PKK’nın hendek terörü esnasında Sur’a gittiğimde, çatışmalar nedeniyle giremediğim her yeri dolaştım. Güvenlik kuvvetleri hala çatışmalardan kalan bombaları imha etmekle meşgul. Bir tanesi önümüzde imha edildi. Bombanın sesi ve basıncını hissettiğimde, bundan daha güçlü bombalar, insanlar bu evlerde yaşarken patladığında, çocukların, yaşlıların ne hissettiğini düşündüm. Çok korkunçtur eminim.
Sanırım, ‘tek sağlam ev kalmamış geride’ desem abartmış olmam. Tarihi eser olarak tescilli yaklaşık 550 bina zarar gördü bu çatışmalarda. Osmanlıdan kalma o güzelim camiler, medreseler, kiliseler, hanlar… yıkılmayanlarda ise kurşun izi, bomba yarası olmayan kalmamış.

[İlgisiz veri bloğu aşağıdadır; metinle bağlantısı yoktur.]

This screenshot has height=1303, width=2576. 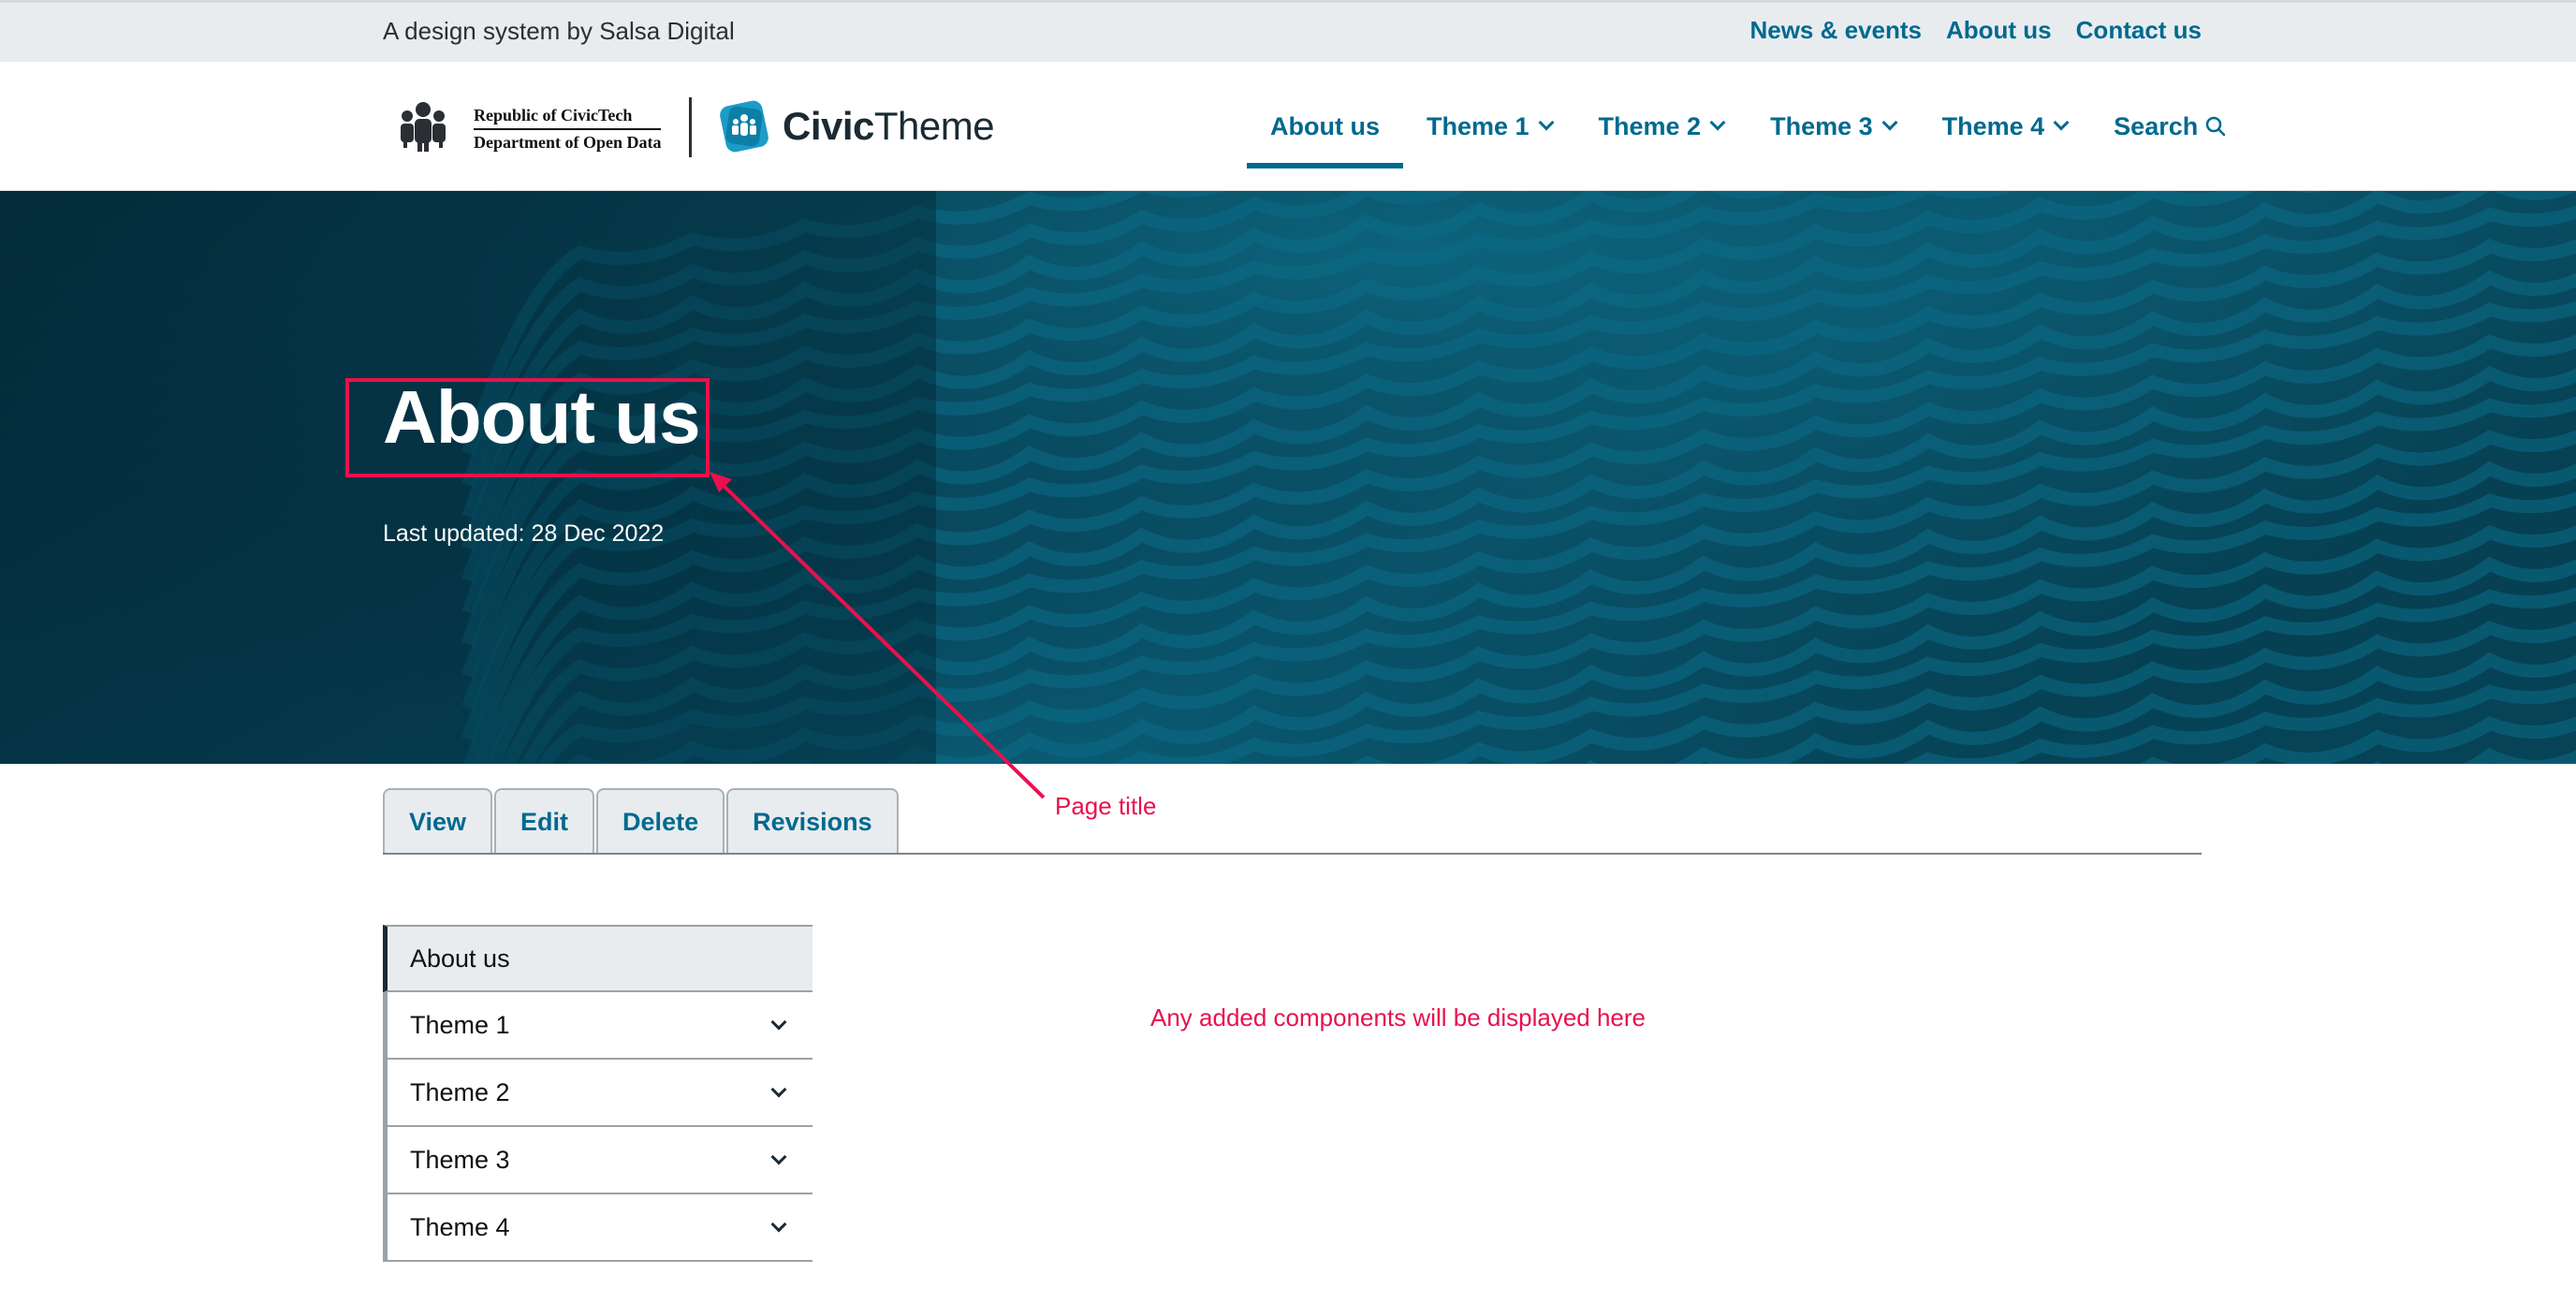 What do you see at coordinates (660, 821) in the screenshot?
I see `tab-delete: Delete` at bounding box center [660, 821].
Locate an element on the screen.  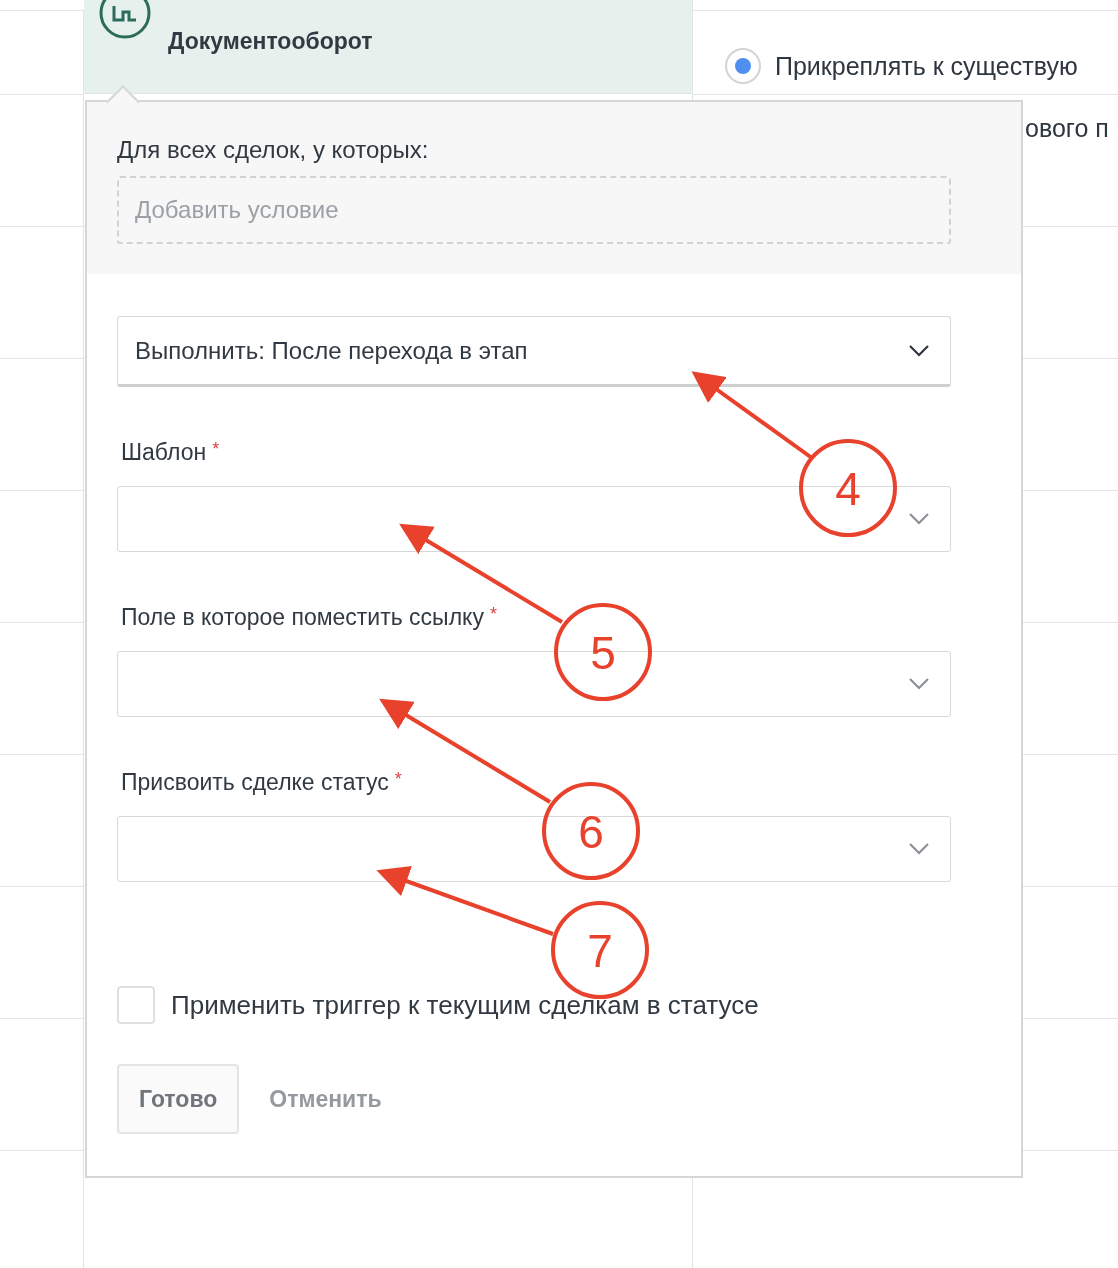
option-label: ового п is located at coordinates (1067, 128).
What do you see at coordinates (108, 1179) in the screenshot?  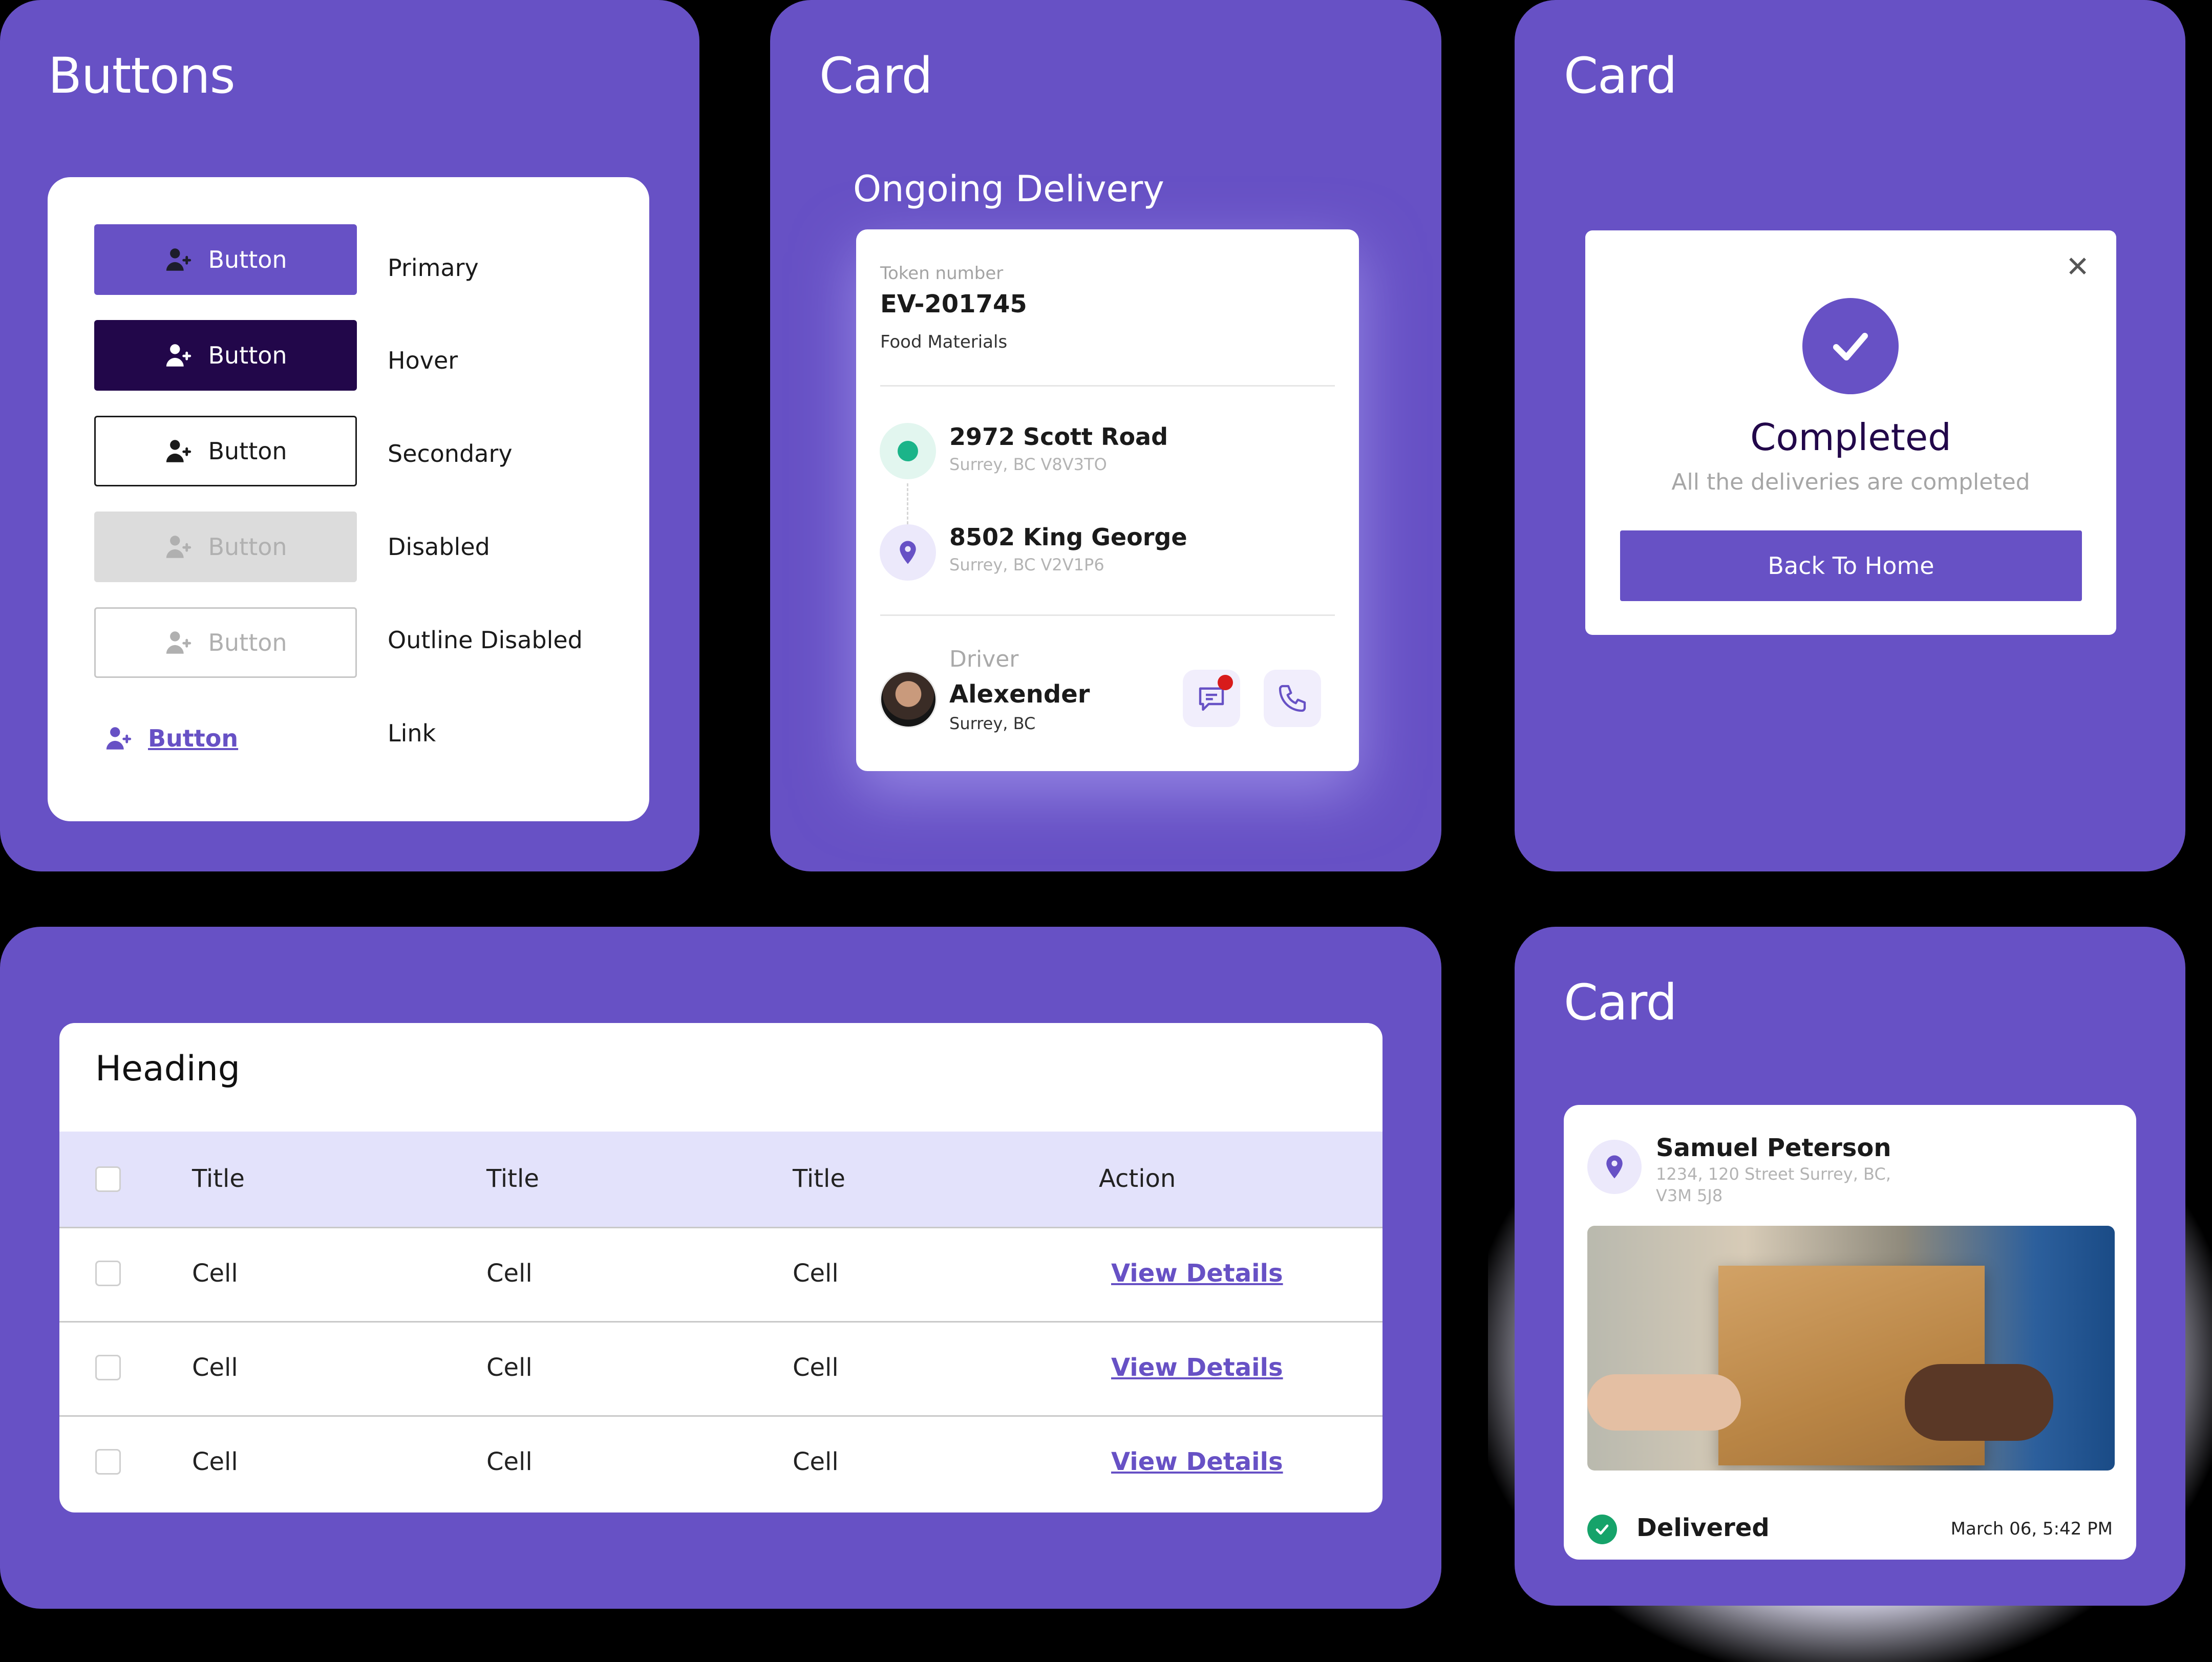 I see `select-all-checkbox` at bounding box center [108, 1179].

SUR… HATIRALARIN VE ACILARIN DİYARI
Sur için sembol haline gelmiş, Dört Ayaklı Minare ve Kurşunlu Cami’ni görünce ayrı bir acı hissettik. Dört Ayaklı Minare’yi kurtarmak için yapılan basın toplantısında alçakça katledilen Tahir Elçi ve Kurşunlu Camii’ni işgalden kurtarmak için şehit olan polislerin, askerlerin vurulduğu yerleri yeniden hatırladım. Orada bulunan herkes derin bir üzüntü hissetti.
Sur’daki yeniden imar çalışmalarının yavaş gittiği yönünde eleştiriler vardı. Şehircilik Bakanlığı yetkilileriyle görüştüm sonradan. Sur için hazırlanan mastır planın hayata geçmesini yavaşlatan birkaç neden var dediler.
En önemlisi, tarihi eser olarak tescillenmiş sivil binaların, yıkılmış da olsa, enkazının dahi kaldırılması ve yeniden yapılması için anıtlar kurulunun sıkı kurallarını takip etmek zorundalar. Bu da işleri yavaşlatıyor.
İkincisi, gece kondu olarak, kaçak olarak inşa edilmiş, kayıtları olmayan yapıların yeniden inşası için bazı mülk sahipleriyle anlaşılamıyor.
Şehircilik Bakanlığı’nın Sur için hazırladığı proje bittiğinde dünyada ilgi görecek bir Sur’a kavuşmuş olacağız. Belki bürokratik işleri hızlandıracak bir şeyler yapmakta fayda var. Neticede, binlerce aile evleri yıkıldığı için başkalarının yanında, pansiyonda, yurtlarda kalıyor hâlâ.